Mas a grande discussão que permeia a correspondência desses dois intelectuais é a religião. Alceu era um fervoroso católico conservador que defendia o ensino religioso (leia-se católico) nas escolas públicas, além de dirigir a Ação Católica Brasileira. Ele apoiava o Estado Novo de Getúlio na esperança de conseguir seu apoio na recristianização do Brasil. Por outro lado, não se pode dizer que Mário ainda era católico. Ele continuava a crer em Deus e podia ser considerado um agnóstico. Do outro lado, os jovens intelectuais, entre eles Carlos Lacerda, pressionavam Mário a aderir ao marxismo. Ele até simpatizou com os ideais desses jovens, mas nunca conseguiu aderir sem hesitação a um dos lados. No futuro, Alceu será um crítico ardoroso da ditadura militar que se instalou no Brasil em 1964, enquanto Carlos Lacerda transformar-se-ia num conservador golpista.
Em 2019, veio à luz “Aspectos do folclore brasileiro” (São Paulo: Global), livro que Mário incluiu originalmente em suas obras completas como 13° volume e que acabou substituído por “Música de feitiçaria do Brasil”. O livro tem três partes: 1 — O folclore no Brasil; 2 — Estudos sobre o negro e 3 — Nótulas folclóricas. A primeira parte é um levantamento exaustivo e crítico da literatura sobre folclore no Brasil, como Mário gostava de fazer. Crítico, ele escreve: “Folclore no Brasil, ainda não é verdadeiramente concebido como um processo de conhecimento. Na maioria das suas manifestações, é antes uma forma burguesa de prazer (leituras agradáveis, audições de passatempo) que consiste em aproveitar exclusivamente as ‘artes’ folclóricas, no que elas podem apresentar de bonito para as classes superiores.”. Questiona a definição de folclore, que ainda não tinha consistência científica.
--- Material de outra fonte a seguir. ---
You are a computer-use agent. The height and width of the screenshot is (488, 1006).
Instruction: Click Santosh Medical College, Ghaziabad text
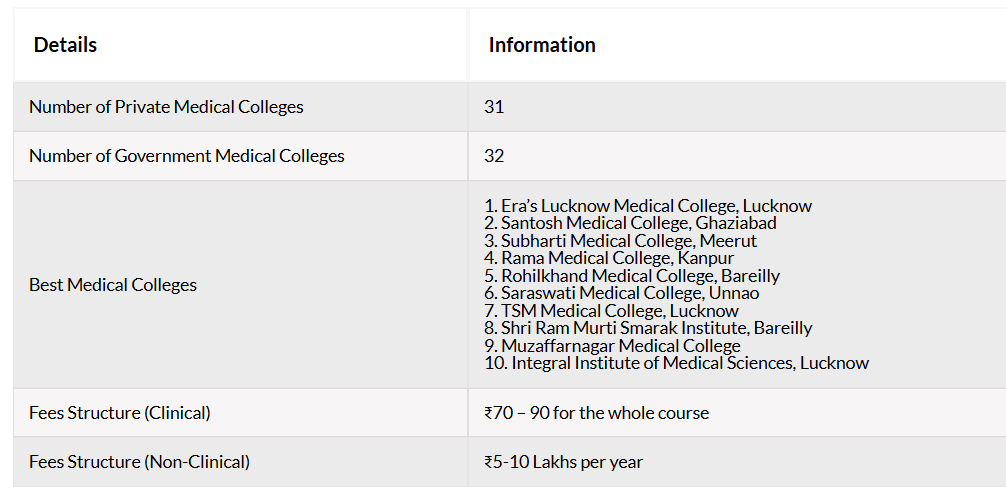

Em “Estudos sobre o negro”, ele mesmo se insere na condição de negro que já havia sofrido discriminação, e aponta Machado de Assis e Nilo Peçanha como expoentes negros. Mas erra o alvo ao dizer que o racismo derivava do preconceito contra a cor preta em geral. Segundo Mário, o preconceito contra a cor preta acabou se estendo ao negro. Mesmo assim, ele se mostra mais avançado que as lideranças do movimento negro, que já existia. Mas os provérbios que ele recolheu parecem desmenti-lo. Um deles diz: “As brancas são pra casar,/As mulatas pra foder,/As negras pra servir”.
E conclui: “Todas estas observações podem ser mesquinhas como elevação moral do homem branco ou muito interessantes como folclore, mas é realmente trágico a gente verificar que foi duma simples superstição inicial, uma questão de cores-símbolos, que o branco derivou o seu repúdio, a sua repulsa por toda uma larga porção da humanidade, as raças negras”.
Por fim, as “Nótulas folclóricas” reúnem apontamentos provavelmente decorrentes de reflexões e leituras. Ainda em 2019, saiu a segunda biografia de Mário com o título de “Em busca da alma brasileira”, de Jason Tércio (Rio de Janeiro: Estação Brasil), que ainda não pude ler. Nas vésperas do bicentenário da Independência do Brasil e do centenário da Semana de Arte Moderna, devemos esperar muitas novidades. Eu mesmo, na solidão da minha província, pretendo lançar três publicações: a segunda edição de “Mário de Andrade em Campos dos Goytacazes”, agora com as cartas de Alberto Frederico de Morais Lamego a Mário; artigos que escrevi desde 1980 sobre Mário e um opúsculo sobre os antecedentes da Semana de Arte Moderna.